Mereka yang naas itu kemungkinan adalah investor pemula. Indikasinya, mereka nekad menggunakan ”uang panas” atau uang yang harus dikembalikan dalam waktu dekat, seperti uang pinjaman, uang arisan, dan uang hasil gadai, untuk berinvestasi di instrumen yang memiliki profil risiko tinggi. Padahal, sejatinya berinvestasi itu idealnya menggunakan ”uang dingin”, seperti uang tabungan yang mengganggur, yang tidak akan digunakan dalam waktu dekat.
Hal itu menunjukkan para investor pemula tersebut tidak memahami karakteristik dan cara kerja instrumen investasi saham yang menjanjikan keuntungan tinggi, tetapi juga menyimpan risiko kerugian yang besar pula.
Para investor pemula tersebut terjun ke pasar modal salah satunya karena faktor pandemi Covid-19. Faktor berkurangnya pendapatan dan banyak waktu di rumah selama pandemi Covid-19 mendorong orang untuk mencoba-coba peruntungan di pasar modal.
Kompas
Ilustrasi Investasi.
Harga saham yang mulai naik seiring pulihnya perekonomian menarik banyak investor pemula untuk berburu keuntungan.
Tanpa bekal pengetahuan yang cukup dan hanya ikut-ikutan karena sedang tren, akhirnya mereka terjerembab dalam kerugian lalu menyalahkan mekanisme jual-beli saham yang seperti berjudi. Kalangan investor kawakan menjuluki mereka dengan sebutan investor ”angkatan korona”.
Tumbuh pesat
Selama pandemi, jumlah investor ritel di pasar modal Indonesia memang tumbuh pesat. Mengutip data Kustodian Sentral Efek Indonesia (KSEI), hingga akhir Mei 2021, jumlah investor pasar modal mencapai 5,37 juta. Jumlah tersebut meningkat 38 persen dibandingkan pada akhir 2020 yang sebanyak 3,88 juta. Artinya hanya dalam waktu lima bulan, ada penambahan jumlah investor pasar modal 1,49 juta orang.
Penambahan jumlah investor dalam lima bulan pertama 2021 itu setara dengan penambahan jumlah sepanjang tahun 2020 yang sebanyak 1,4 juta. Melonjaknya jumlah investor terutama didorong oleh investor saham. Sampai dengan Mei 2021, jumlah investor saham 2,4 juta, melonjak 42 persen dari akhir 2020 yang sebanyak 1,69 juta.
Rata-rata jumlah investor yang aktif bertransaksi pada 2021 mencapai 203.000 investor per hari, tumbuh 113 persen dibandingkan rata-rata tahun 2020 yang sebanyak 94.700.

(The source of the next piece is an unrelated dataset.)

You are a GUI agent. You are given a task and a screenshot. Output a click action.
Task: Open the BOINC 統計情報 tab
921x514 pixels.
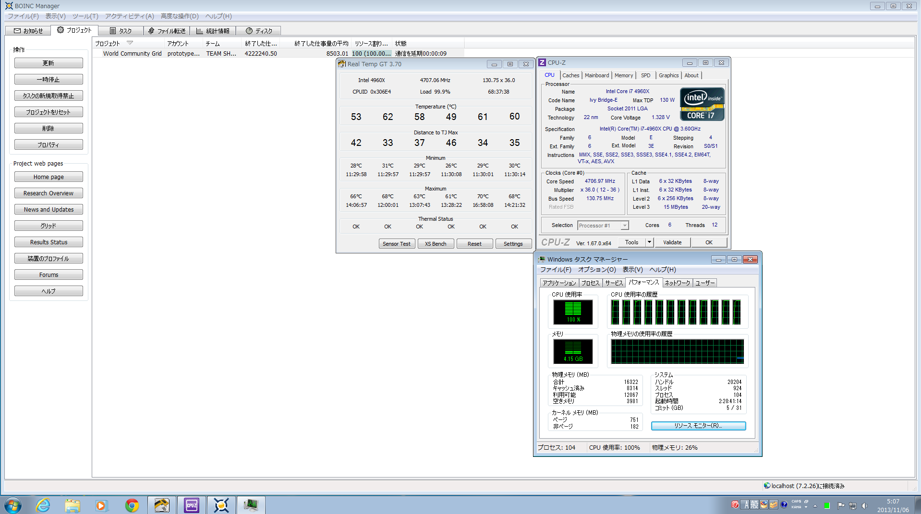point(213,31)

Melonjaknya jumlah investor di pasar modal di satu sisi menimbulkan kekhawatiran. Sebab, tingkat pemahaman publik terhadap pasar modal sebenarnya masih kurang. Mengutip Survei Nasional Literasi Keuangan 2019 yang dirilis Otoritas Jasa Keuangan (OJK) pada Desember 2020, nilai literasi keuangan untuk pasar modal hanya 4,92 persen.
Adapun yang dimaksud literasi keuangan adalah pengetahuan, keterampilan, dan keyakinan yang memengaruhi sikap dan periliku untuk meningkatkan kualitas pengambilan keputusan dan pengelolaan keuangan dalam rangka mencapai kesejahteraan.

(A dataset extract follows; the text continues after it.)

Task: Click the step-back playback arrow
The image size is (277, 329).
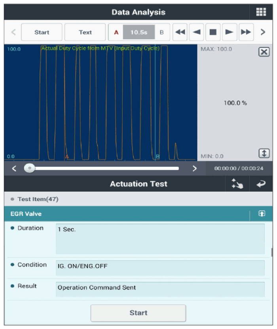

Tren bekerja dan memperoleh uang dari rumah akan membuat pasar modal kemungkinan terus kedatangan investor pemula. Apalagi ditambah watak publik yang takut ketinggalan hal baru atau fear of missing out (FOMO). Bahkan, belum usai demam pasar saham, para investor angkatan korona ini juga mulai demam jual beli aset kripto.
Menjadi tugas seluruh pemangku kepentingan, mulai dari otoritas, pelaku pasar modal, hingga akademisi, untuk melakukan edukasi bagi para investor angkatan korona ini. Mereka juga berhak mendapatkan keuntungan dan terhindar dari kerugian akibat ketidaktahuan dan kurangnya edukasi.